Happily Ermentrude was still a child, and, neglected as she had been,
she still had had no one to make her precocious in matters of this
kind. She was quite willing to take Christina's view of the case,
and not resent the exclusion of her brother; indeed, she was unwell
enough to dread the loudness of his voice and rudeness of his
revelry.
So the door remained shut, and Christina's resolve was taken that she
would so keep it while the wine lasted. And, indeed, Ermentrude had
so much fever all that night and the next day that no going down
could be thought of. Nobody came near the maidens but Ursel, and she
described one continued orgie that made Christina shudder again with
fear and disgust. Those below revelled without interval, except for
sleep; and they took their sleep just where they happened to sink
down, then returned again to the liquor. The old baroness repaired
to the kitchen when the revelry went beyond even her bearing; but all
the time the wine held out, the swine in the court were, as Ursel
averred, better company than the men in the hall. Yet there might
have been worse even than this; for old Ursel whispered that at the
bottom of the stairs there was a trap-door. Did the maiden know what
it covered? It was an oubliette. There was once a Strasburg
armourer who had refused ransom, and talked of appealing to the
Kaiser. He trod on that door and--Ursel pointed downwards. "But
since that time," she said, "my young lord has never brought home a
prisoner."
No wonder that all this time Christina cowered at the discordant
sounds below, trembled, and prayed while she waited on her poor young
charge, who tossed and moaned in fever and suffering. She was still
far from recovered when the materials of the debauch failed, and the
household began to return to its usual state. She was soon
restlessly pining for her brother; and when her father came up to see
her, received him with scant welcome, and entreaties for Ebbo. She
knew she should be better if she might only sit on his knee, and lay
her head on his shoulder.

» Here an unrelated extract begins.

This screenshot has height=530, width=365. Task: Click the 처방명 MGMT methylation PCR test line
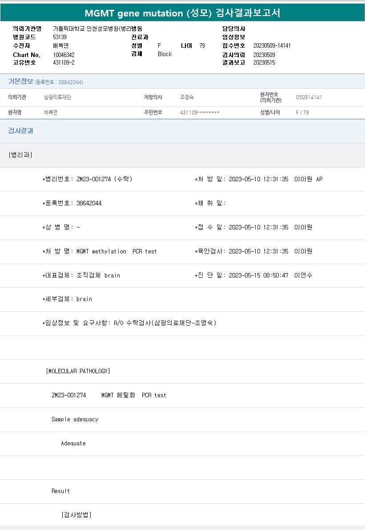[100, 251]
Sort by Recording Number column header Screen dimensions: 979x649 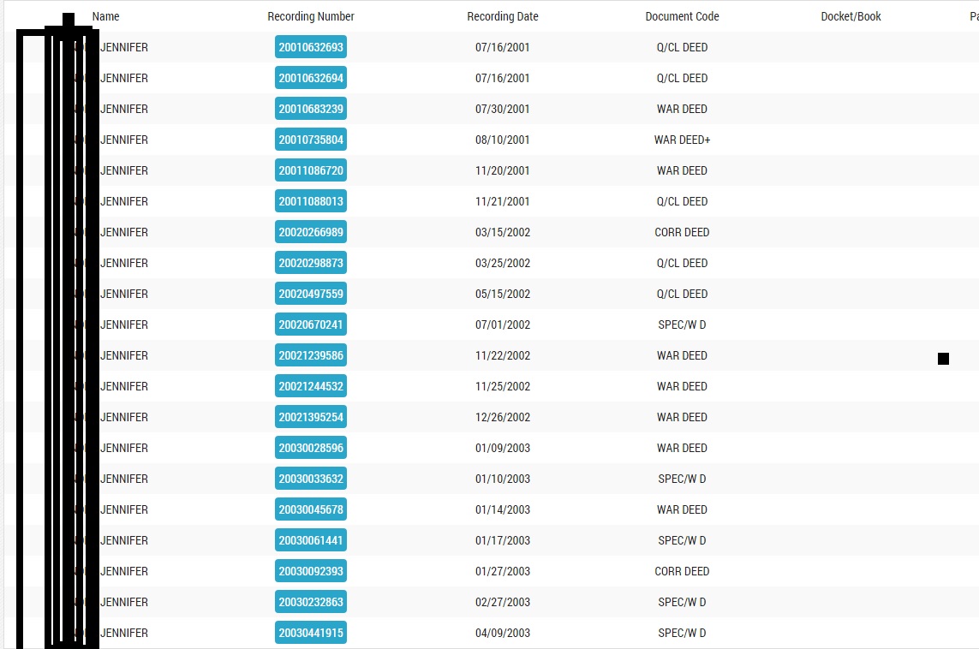(x=310, y=16)
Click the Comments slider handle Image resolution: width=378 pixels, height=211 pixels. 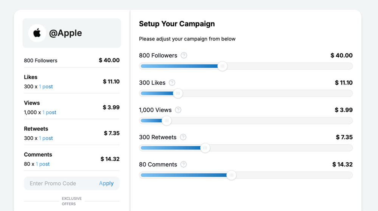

The old Freiherr offered to accommodate
her; but she rejected him petulantly, and still called for Ebbo, till
he went down, promising that her brother should come.
With a fluttering heart Christina awaited the noble whom she had
perhaps insulted, and whose advances had more certainly insulted her.

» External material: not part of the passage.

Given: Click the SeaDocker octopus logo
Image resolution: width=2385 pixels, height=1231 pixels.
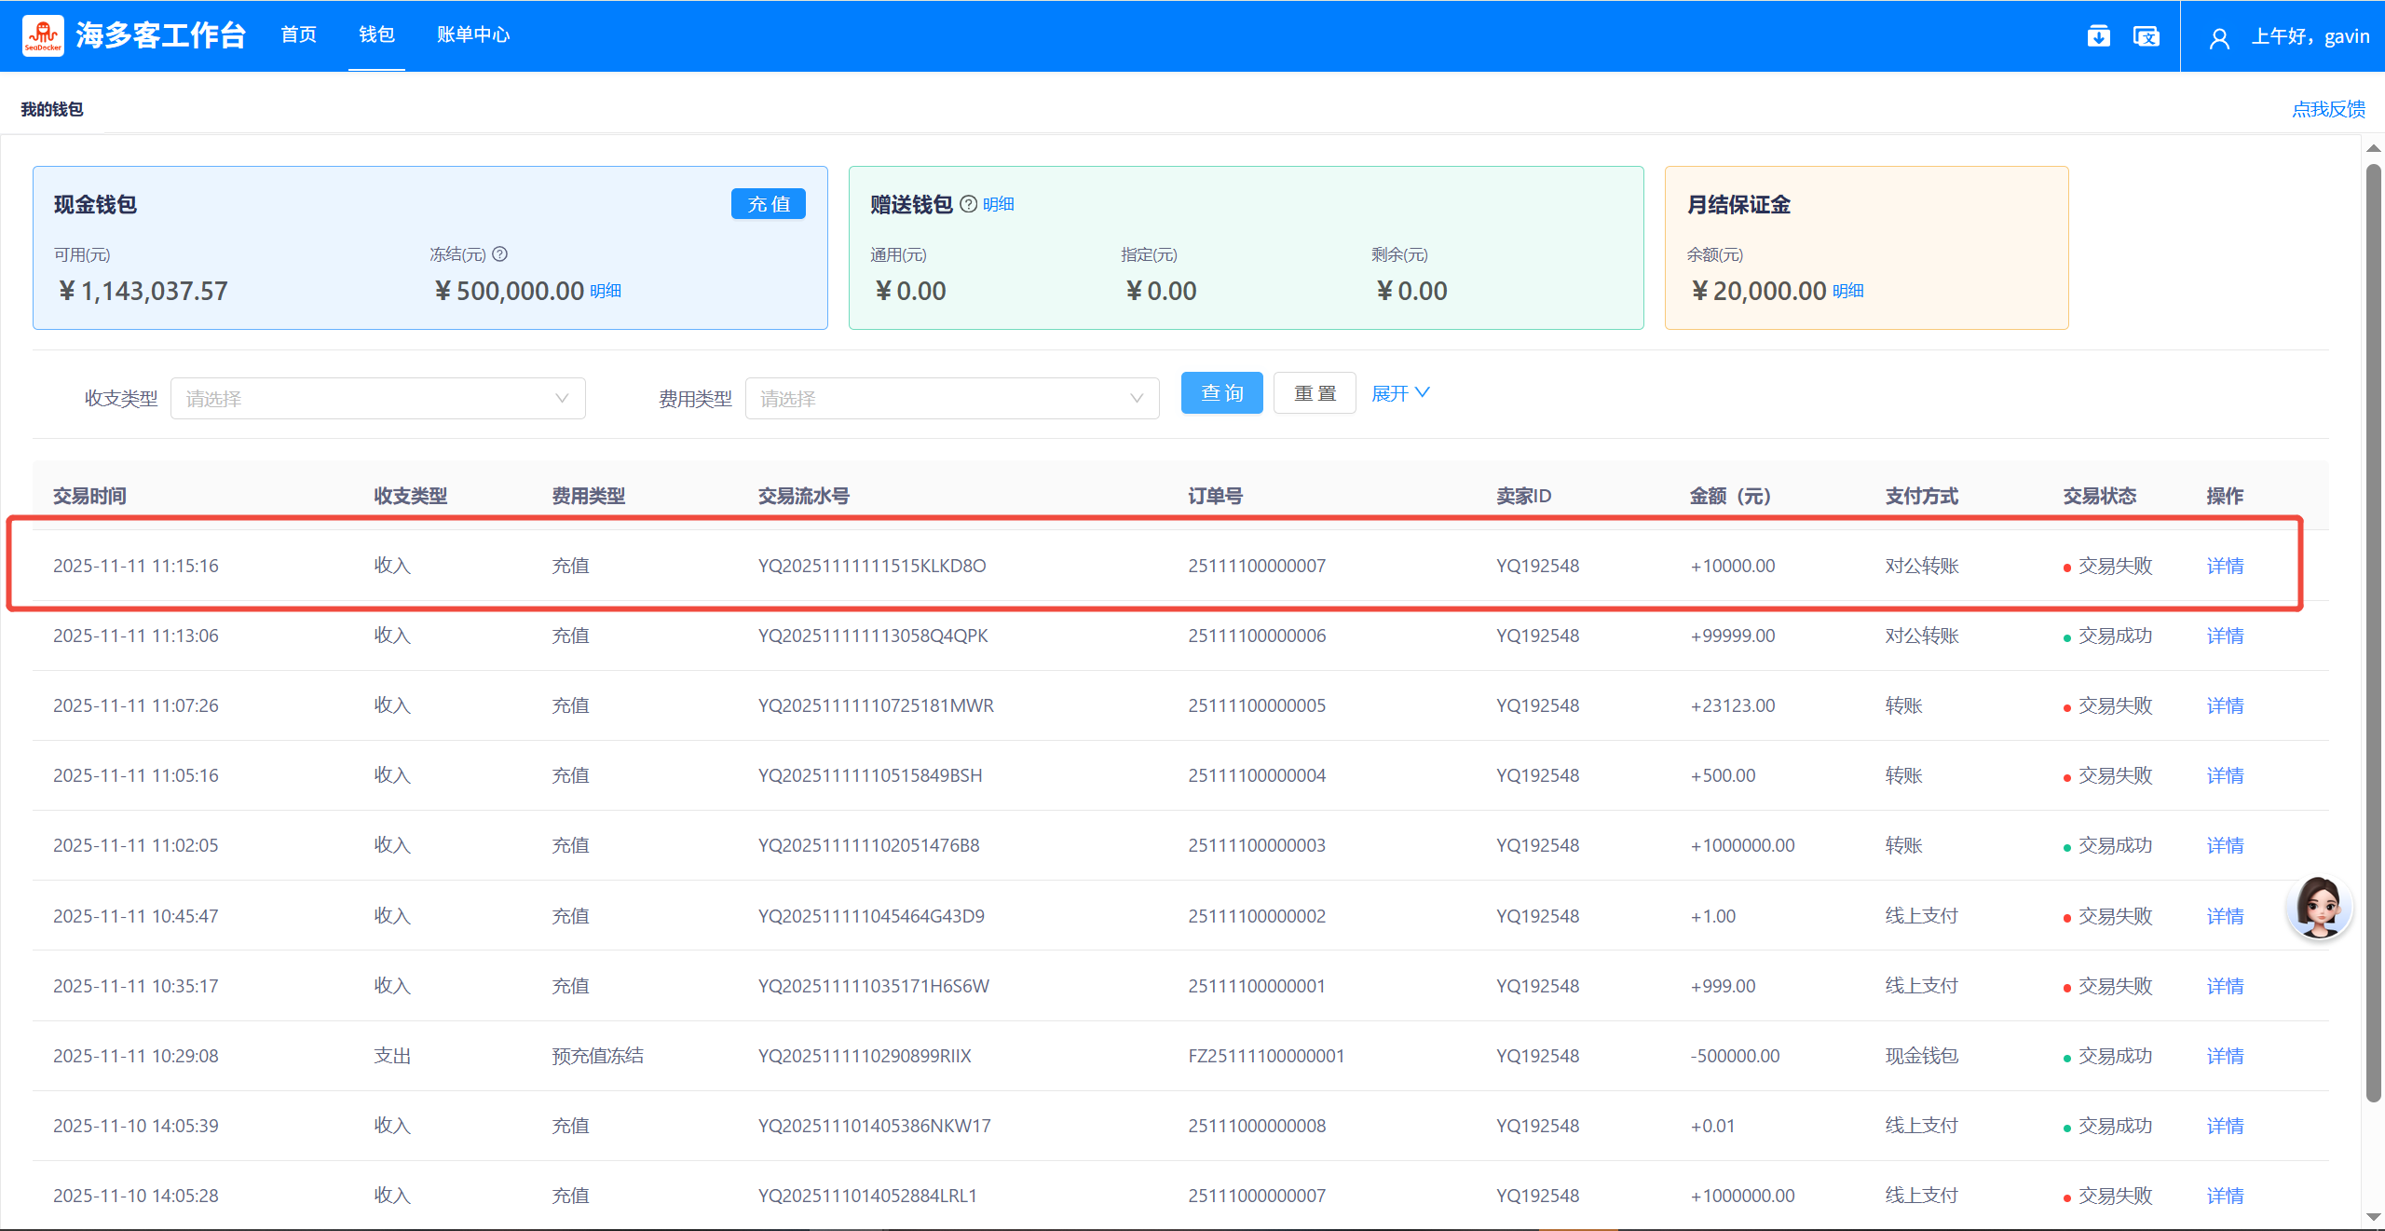Looking at the screenshot, I should (43, 35).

Would he visit her with his anger, or return to that more offensive
familiarity? She longed to flee out of sight, when, after a long
interval, his heavy tread was heard; but she could not even take
refuge in her turret, for Ermentrude was leaning against her.
Somehow, the step was less assured than usual; he absolutely knocked
at the door; and, when he came in, he acknowledged her by a slight
inclination of the head. If she only had known it, this was the
first time that head had ever been bent to any being, human or
Divine; but all she did perceive was that Sir Eberhard was in neither
of the moods she dreaded, only desperately shy and sheepish, and
extremely ashamed, not indeed of his excess, which would have been,
even to a much tamer German baron, only a happy accident, but of what
had passed between himself and her.
He was much grieved to perceive how much ground Ermentrude had lost,
and gave himself up to fondling and comforting her; and in a few days
more, in their common cares for the sister, Christina lost her newly-
acquired horror of the brother, and could not but be grateful for his
forbearance; while she was almost entertained by the increased awe of
herself shown by this huge robber baron.